Range to repeat from the listing below: the line containing "Open the リーグデータ(L) menu" down to the line containing "333x187 pixels.", both included. Copy it exactly, pictures excluded, and add nothing else.
···
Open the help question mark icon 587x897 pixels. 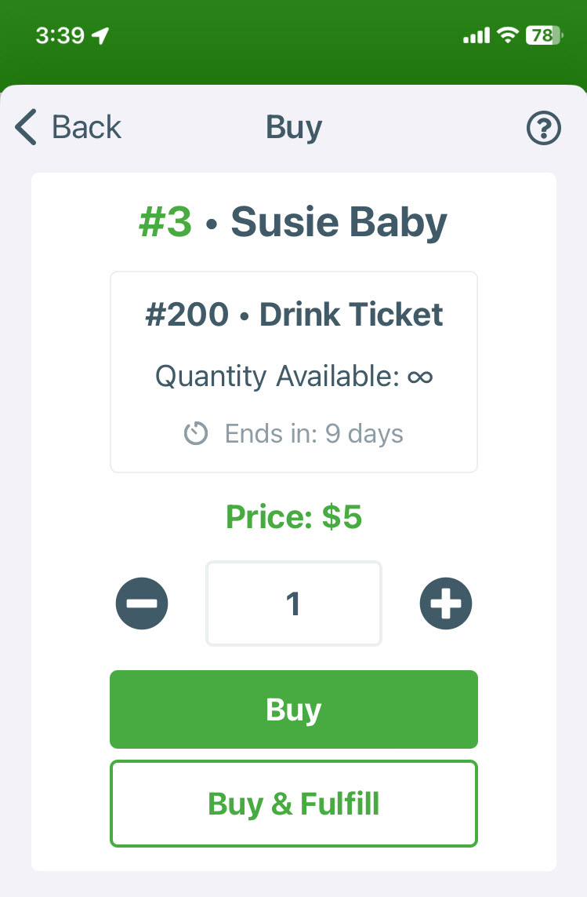[x=544, y=128]

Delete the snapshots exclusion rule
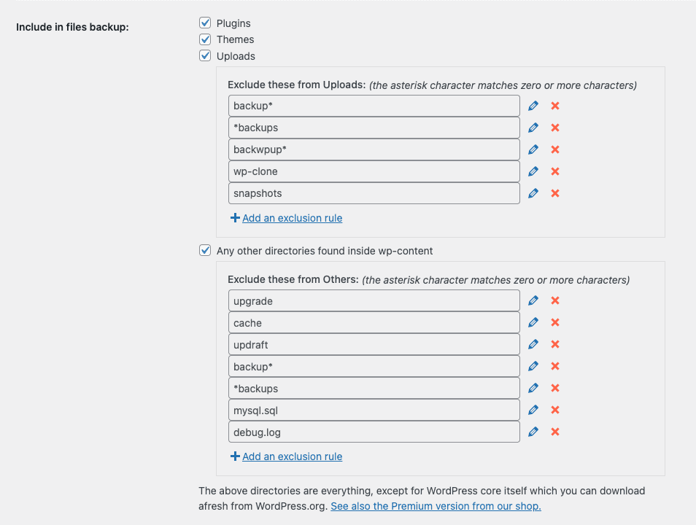click(x=554, y=193)
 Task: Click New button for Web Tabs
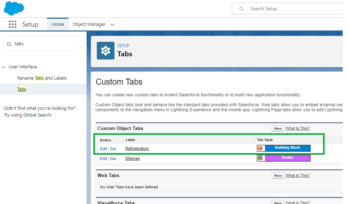tap(278, 176)
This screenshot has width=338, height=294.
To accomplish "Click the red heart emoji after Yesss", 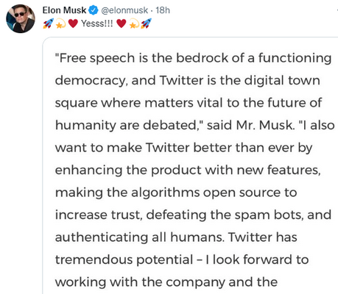I will [x=122, y=24].
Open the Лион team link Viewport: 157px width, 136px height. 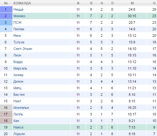pyautogui.click(x=17, y=55)
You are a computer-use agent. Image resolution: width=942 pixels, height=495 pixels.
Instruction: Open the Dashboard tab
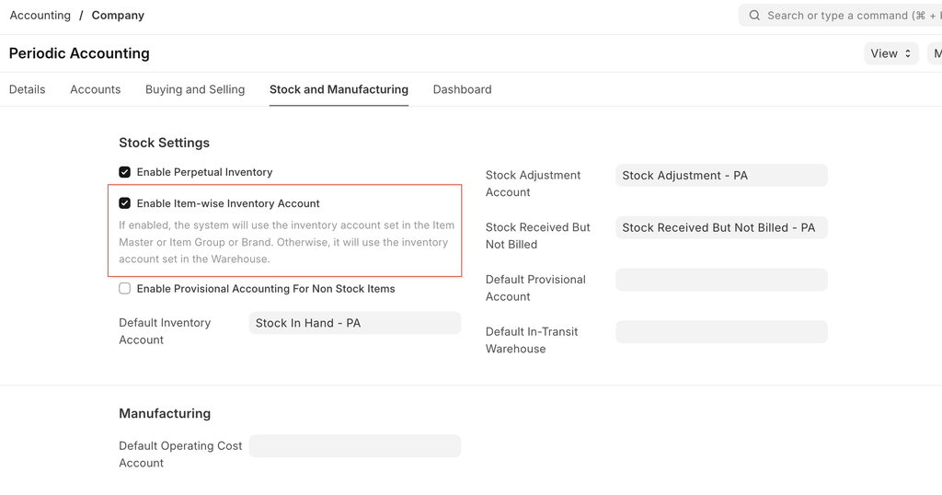[x=462, y=89]
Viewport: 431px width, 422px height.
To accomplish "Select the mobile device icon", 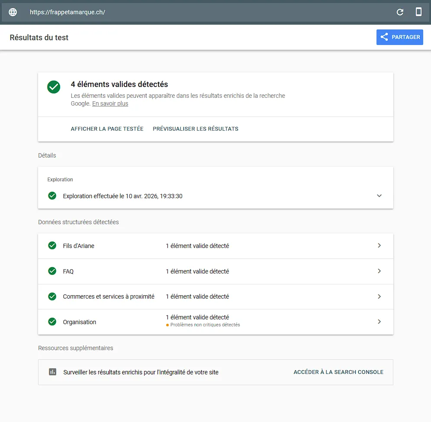I will coord(418,12).
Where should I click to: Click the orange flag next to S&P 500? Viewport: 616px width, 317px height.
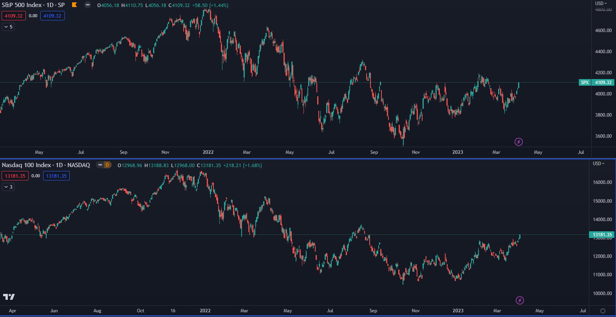click(74, 5)
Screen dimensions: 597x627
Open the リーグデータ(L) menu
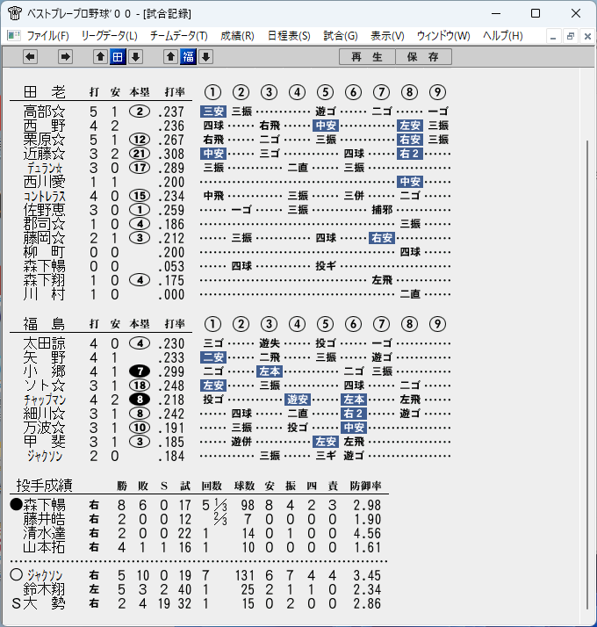click(109, 36)
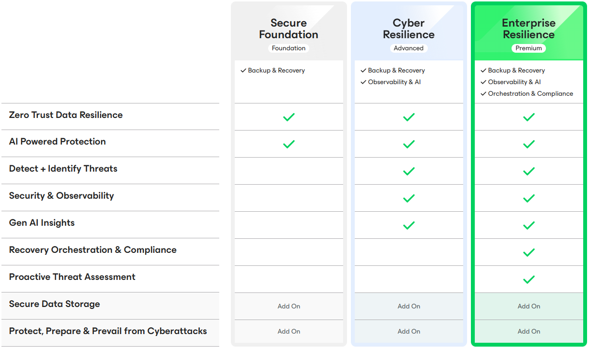
Task: Click Gen AI Insights checkmark under Enterprise Resilience
Action: pyautogui.click(x=529, y=225)
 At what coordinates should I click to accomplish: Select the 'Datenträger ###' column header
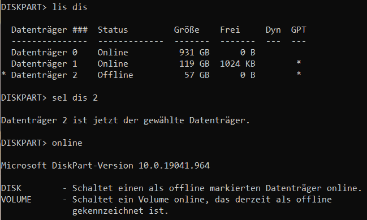coord(49,30)
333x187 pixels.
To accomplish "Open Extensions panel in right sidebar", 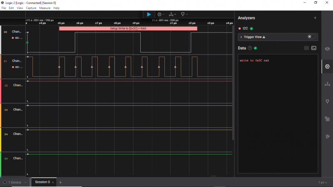I will [x=327, y=119].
···
Answer section:
Open the リーグデータ(L) menu
click(109, 36)
Task: Click Gen AI Insights checkmark under Enterprise Resilience
Action: pyautogui.click(x=529, y=225)
 At what coordinates should I click to accomplish: Select the 'Datenträger ###' column header
coord(49,30)
333x187 pixels.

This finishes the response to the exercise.